Ah, e no caso dos moradores de rua —um sintoma de desordenamento social em Nova York— a situação deles é em grande parte resultado dos preços altos e da indisponibilidade de moradia.

Assim, o custo da habitação, e não o crime ou os impostos, é a maior razão para as pessoas quererem sair de Nova York. E o fato de que a falta de acesso à habitação seja ainda pior em grande parte da Califórnia do que é aqui não serve como grande consolo.

A verdade é que isso não precisaria estar acontecendo. A Grande Nova York é muito mais densamente povoada do que qualquer outra parte dos Estados Unidos, e o morador médio vive em um setor de recenseamento com densidade de 6.000 pessoas por quilômetro quadrado. Mesmo assim, poderiam ser construídas muito mais moradias —eu moro em um bairro com 24 mil pessoas por quilômetro quadrado, e ele é mais agradável e até mais silencioso do que você imaginaria; não, não é um pesadelo abarrotado de pessoas.

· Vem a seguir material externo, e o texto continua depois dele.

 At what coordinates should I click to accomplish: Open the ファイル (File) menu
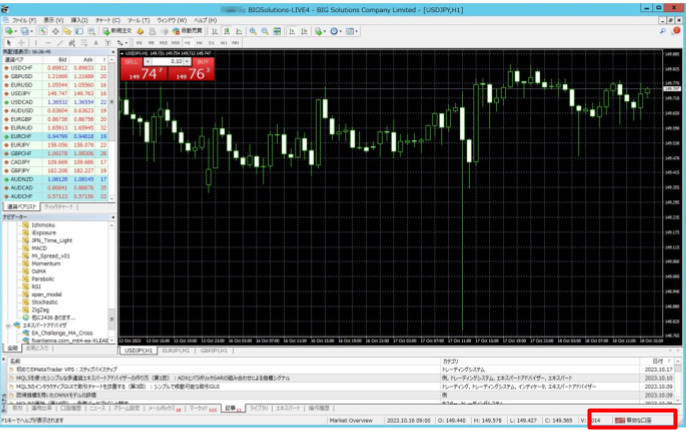coord(24,19)
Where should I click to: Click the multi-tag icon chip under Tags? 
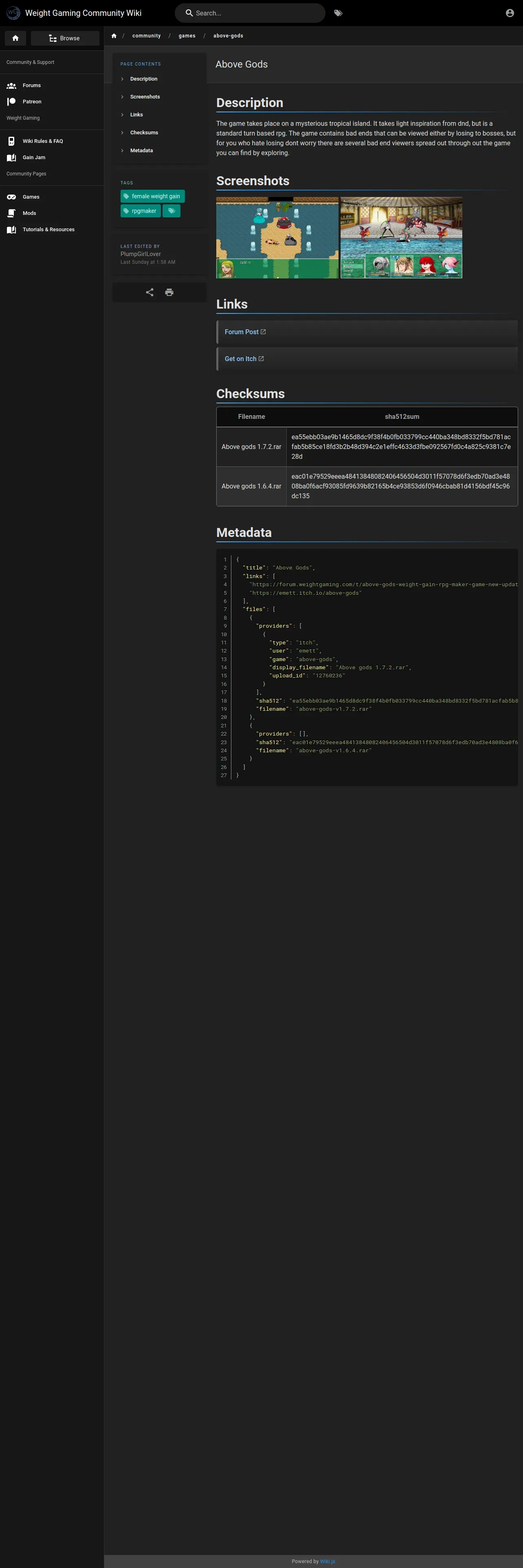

Uma das principais razões para que os empresários imobiliários não construam mais moradias na área de Nova York e, por conseguinte, a razão pela qual viver aqui é caro, é que eles não estão autorizados a fazê-lo, por conta do zoneamento, das restrições ao uso de terrenos e —especialmente nos subúrbios— da oposição da comunidade.

Em outras palavras, esqueçam as fantasias da direita: O principal problema da área de Nova York é a postura "NIMBY" ["não no meu quintal"], e não o crime ou os impostos.